Lisette Lombé
Chronique | Ça ne se réglera qu’ainsi: ensemble!
Les rues sont pavées d’humeurs, de rencontres, de silences ou d’aveux. Lisette Lombé s’y abandonne et s’y émerveille, humant l’air du temps de sa prose nomade.
Je commence à rédiger cette chronique dans ma résidence d’écriture improvisée de ce mercredi ensoleillé: un train Bruxelles-Liège, après une répétition en matinée. J’adore les séances où l’on fait des bonds qualitatifs. On comprend, on dénoue, on expérimente, on cisèle, on passe en bouche jusqu’à sentir la justesse de la proposition. Ma marche vers la gare, plus volontaire et rapide que d’ordinaire, a traduit cette satisfaction. Sourire sur le visage. Allégresse.
C’est la fin du ramadan. Dans les rues, une effervescence palpable et des tenues de fête. L’image d’un jeune couple bras dessus bras dessous me marque. Deux anges. Vie grande ouverte devant eux. Sur les réseaux, toujours ce frottement entre paroles de joie et paroles de fiel. Au-delà des croyances et des rites, je ne vois pas comment ne pas nous souhaiter, à toutes et à tous, des temps d’ascèse et de réflexion sur nos actions.
Aujourd’hui, je n’ai plus le temps de m’attarder sur les propos haineux et diverses ulcérations. Je note néanmoins cette phrase: «Fini la tranquillité! Ils vont se ramener!». Petite piqûre de rappel du pourquoi j’ai imaginé ces «trottoirs philosophes». Rester caisse de résonance d’un rapport au monde et aux êtres, basé sur la curiosité et l’ouverture. Nous connecter, nous rassembler, nous relier. Et quand je dis «nous», je veux dire vous, lecteurs, lectrices et les passants et les passantes et la beauté et la rugosité de l’environnement et mes pulsations intérieures. Une manière parmi de nombreuses de résister à ce qui enlise et ce qui nécrose.

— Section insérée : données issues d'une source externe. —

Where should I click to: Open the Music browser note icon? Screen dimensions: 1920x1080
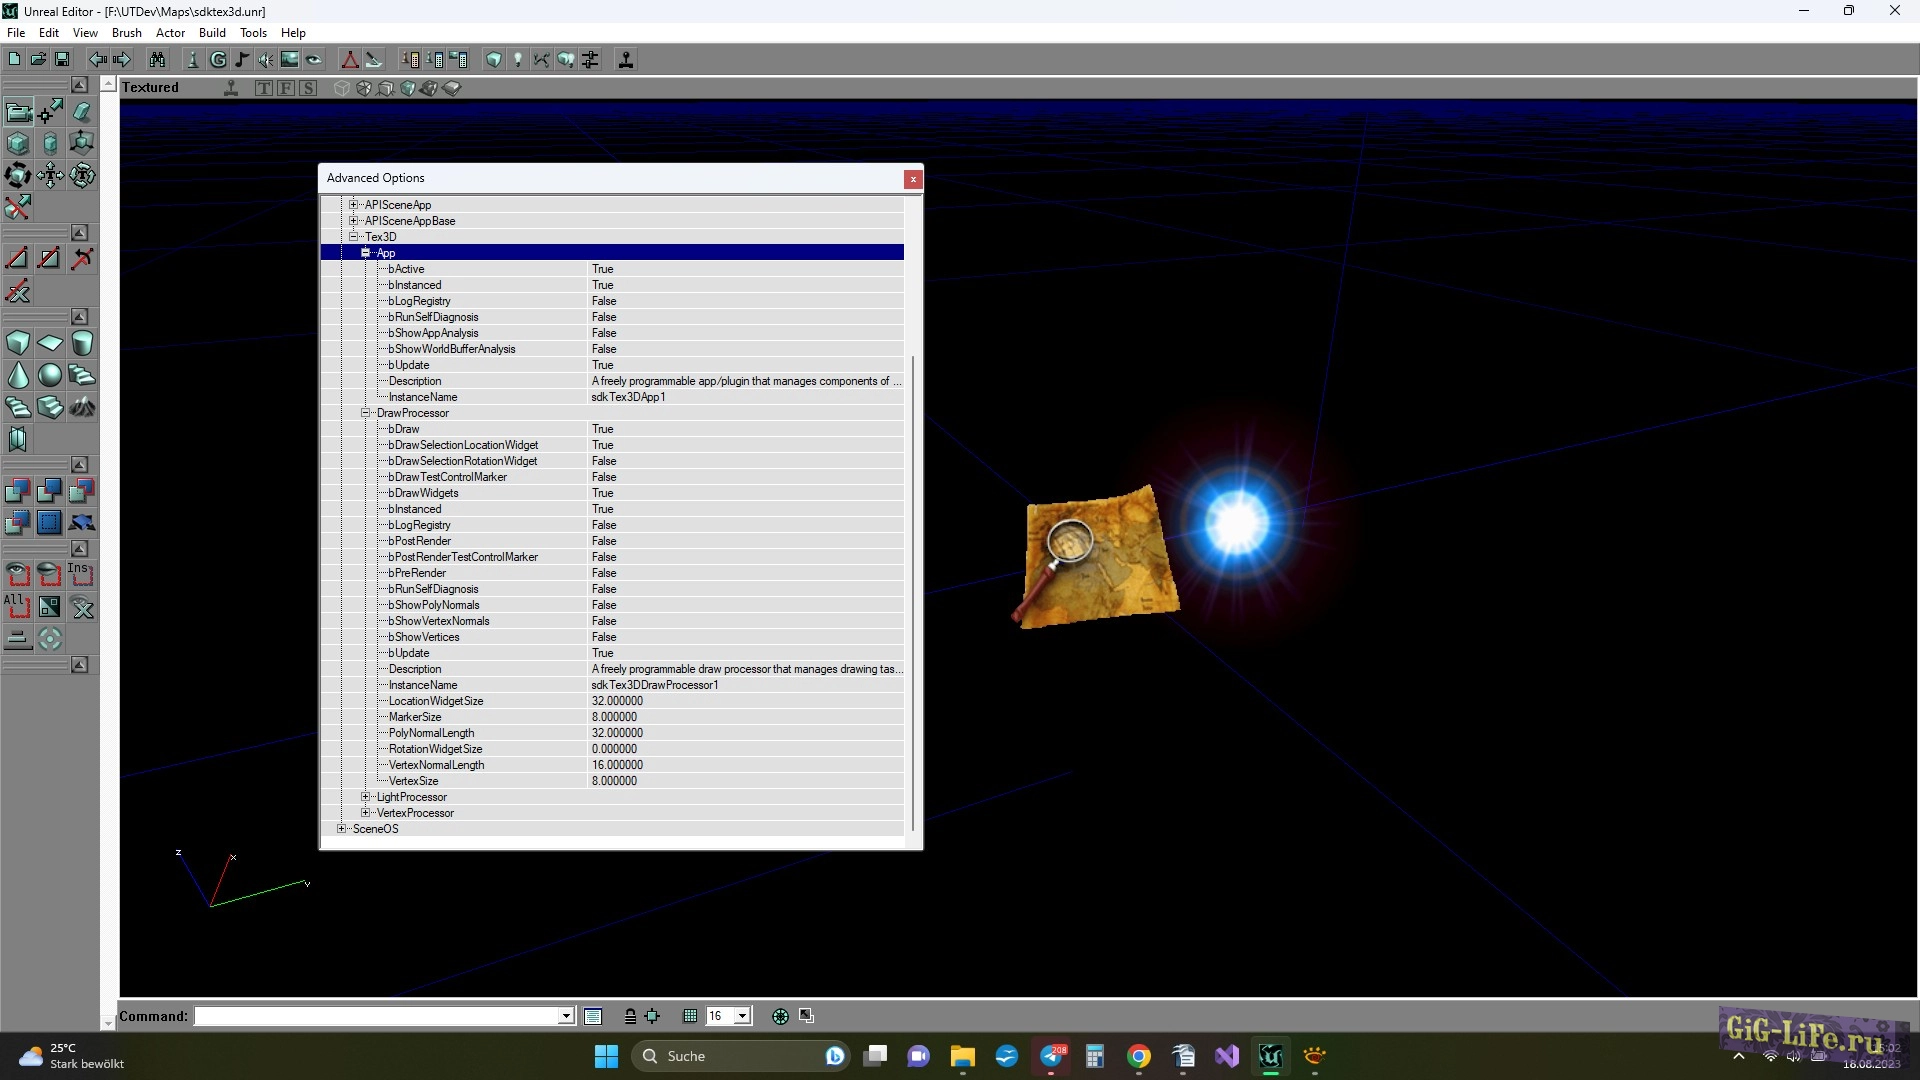point(242,60)
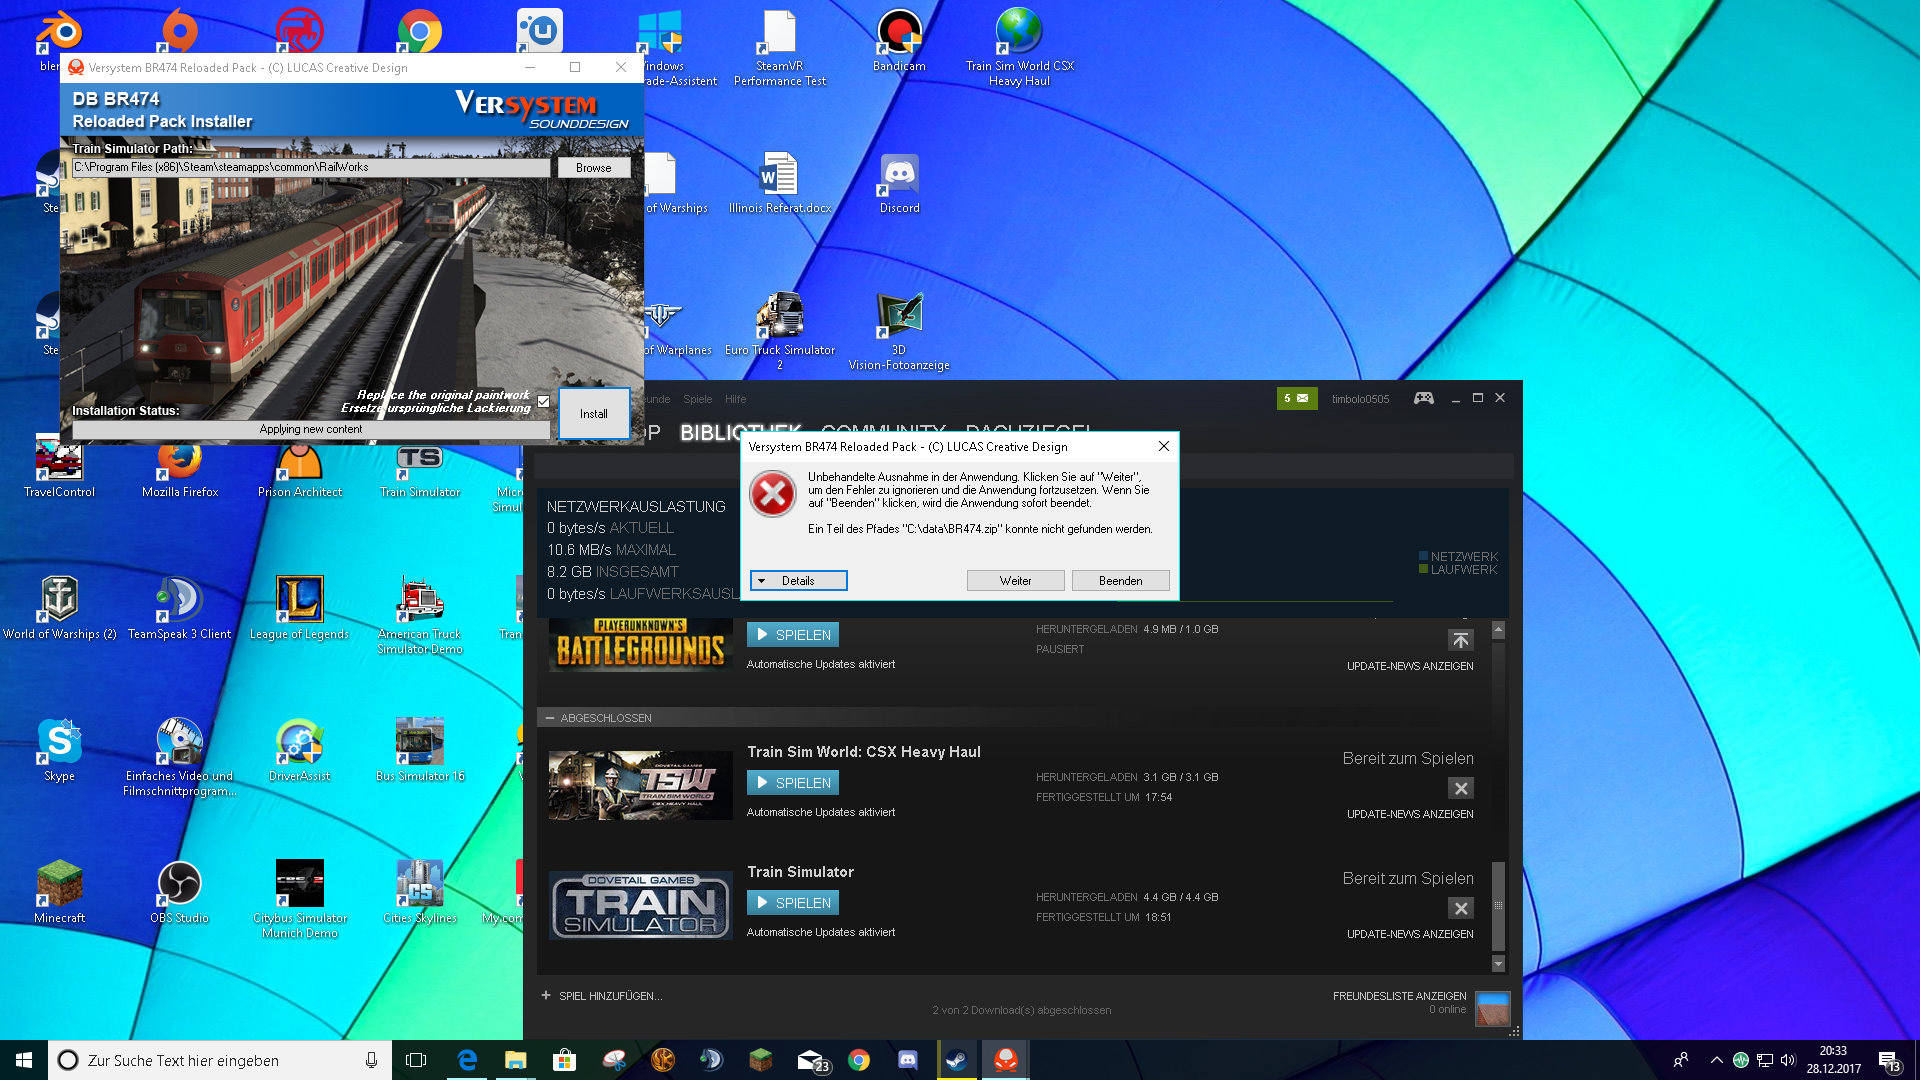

J’ai vu des corps fiers, des mains qui tremblent, des feuilles qui volètent.
Lisette Lombé
Evidemment, cette page n’est pas et ne sera jamais une tribune ou un pamphlet, mais elle peut être poème, hymne, refuge, miroir, tamis, oasis, respiration, alambique, rendez-vous calme ou shaker ou maracas. D’où je viens, s’autoriser à écrire sur la joie, c’est fameux. Vous ne pouvez même pas vous imaginer! Pour certaines personnes, il n’y a pas assez d’une vie pour apprendre à savourer le présent, en l’absence de culpabilité.
Hier, avec des amies poétesses, nous avons évoqué cette nécessité de parler aussi de gaité dans nos textes de slam. Donner envie de grandir, de vivre, de s’émanciper, de construire des savoirs complexes, d’aimer. Nous avons assisté à une restitution d’atelier, suivie d’un micro ouvert. J’ai écouté des jeunes femmes scander des vers emplis de rage et d’espoirs, d’éros et de soif de changements, de revendications et de sororité. J’ai vu des corps fiers, des mains qui tremblent, des feuilles qui volètent. J’ai vu la force et l’audace qu’un groupe bienveillant peut offrir à des individus. Deux élèves, 17 ans, m’ont fait ce compliment: «Madame, vous êtes notre Beyoncé!» Avec mes amies, nous avons ri. Nous, les mères de famille, les travailleuses sur le fil, les quadragénaires qui, désormais, causent petits soucis de santé à chaque rencontre.
Et puis, j’ai aussi vu cette femme, première scène, première fois, venue lire un court poème de vaine plus classique, se demandant si elle avait sa place parmi les prises de parole plus frontales. Cette femme qui a dû comprendre qu’il y a de la place pour tout le monde dans les endroits respectueux des différences. Comprendre que c’est l’ensemble des voix qui donne cette si douce impression que notre présence, que notre métier, que notre existence ont du sens.